The teachers know it, too. And some of them have walked away. This summer, Cox lost seven of its 29 teachers - the highest turnover rate in Mizer's tenure.
"They get paid the same for their frustrations as those teachers at Sand Pine," an A-rated school in solidly upper-middle-class Wesley Chapel, Mizer said. "How do you hold onto them?"
In the first days of August, Mizer hadn't filled three slots, including a crucial third-grade special education job that she had advertised four times.
* * *
Many of the teachers have no intention of leaving, despite the multitude of challenges that Cox presents. They take heart when they see a student to an "aha" moment. They liken their work to a mission filled with many "small wins," if not the big one.
The school's low grade "just makes you try harder," said fifth-grade teacher Donna Denaro, who lives nearby. "It's just the needs of the kids. You feel like you can do something for them. That's what drives me."
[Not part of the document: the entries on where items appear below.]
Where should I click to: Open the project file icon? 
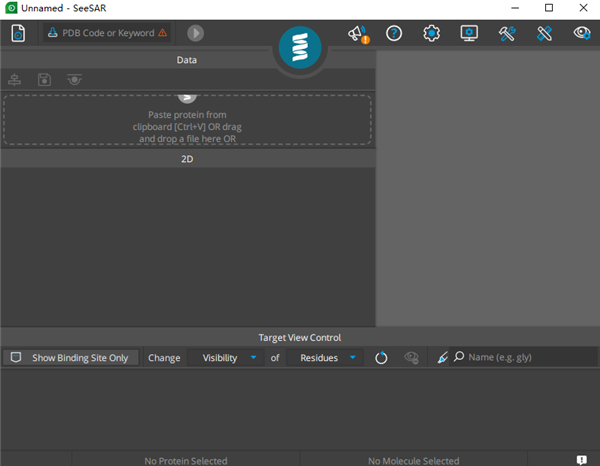18,33
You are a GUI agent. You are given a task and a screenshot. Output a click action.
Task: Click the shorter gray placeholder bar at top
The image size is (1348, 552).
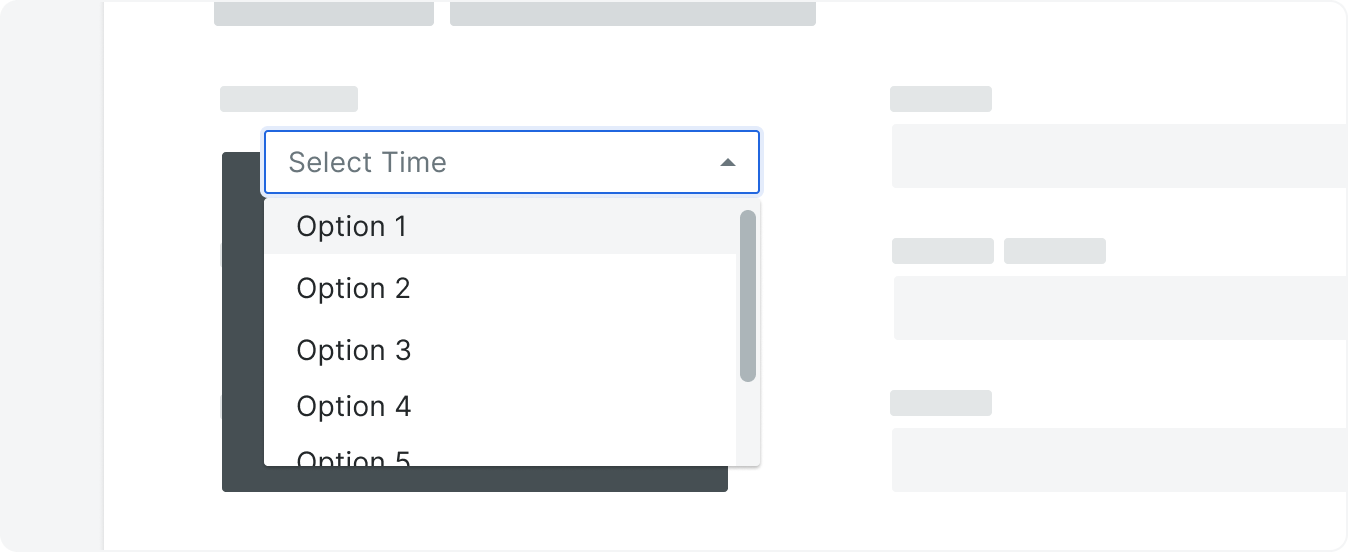pyautogui.click(x=324, y=13)
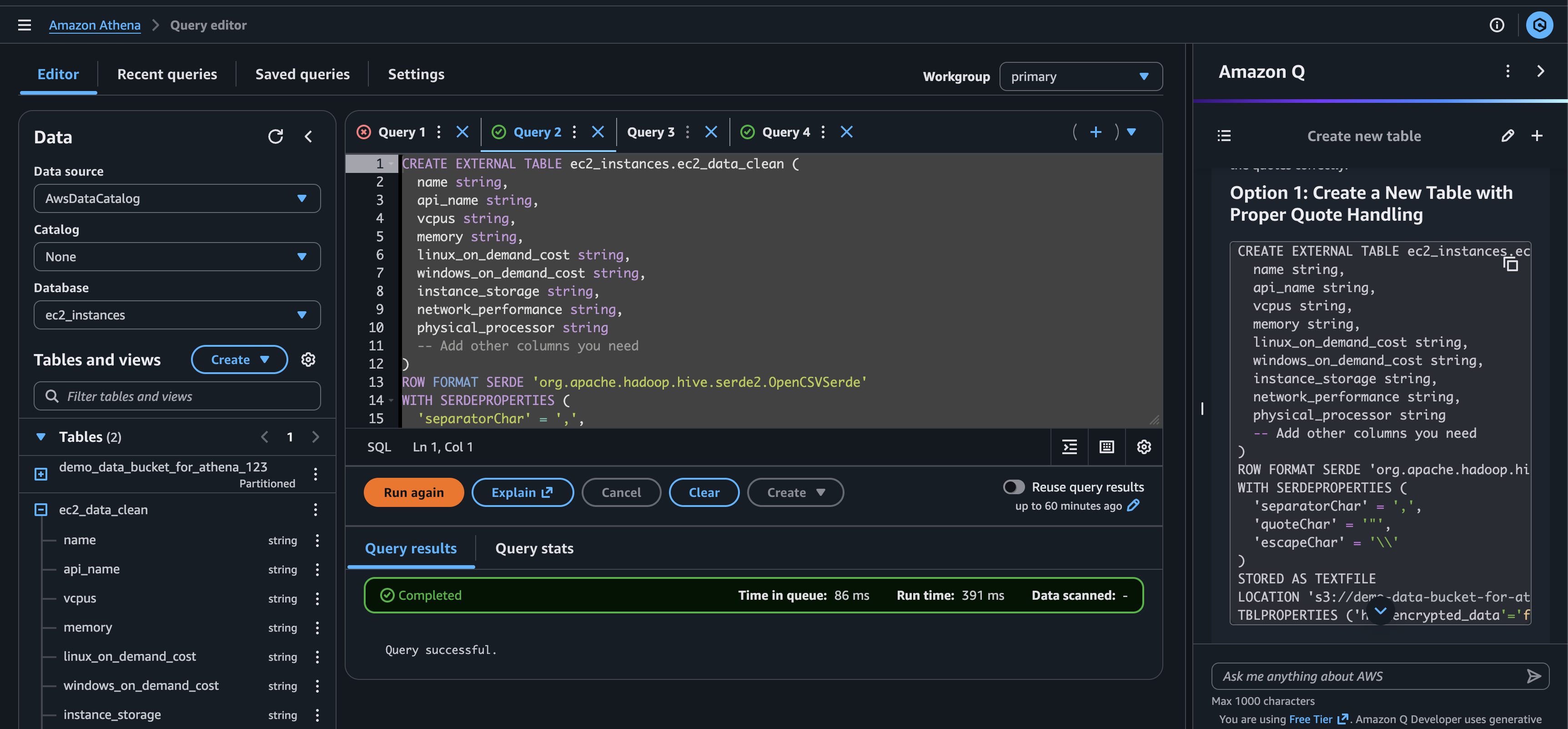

Reilly, the assistant superintendent, said the district has made Cox a priority for the new school year, and it will provide whatever help it can as Cox tries to avoid sanctions.
The staff remains upbeat, if not necessarily optimistic.
"Time isn't on our side," math specialist Caroline Graham-Stewart lamented. "It's going to take some time to see the effects of what we've done. ... Hopefully with you telling our story, people will know we have made gains. We just have a way to go."
Jeffrey S. Solochek can be reached at solochek@sptimes.com or (813) 909-4614. For more education news, visit the Gradebook at blogs.tampabay.com/schools.
Raymond B. Cox Elementary
- It is named after longtime Pasco educator Raymond B. Cox.
- 95.6 percent of Cox students received free or reduced-price lunches last year, compared with 41.9 percent districtwide.
- 51.2 percent of Cox students were considered limited English proficient, compared with 4 percent districtwide.
- 81 percent of Cox's lowest performing students made gains on 2007 FCAT math, compared with 67 percent district-wide.
- 19 percent of Cox's teachers in 2006 had advanced degrees, compared with 30 percent districtwide.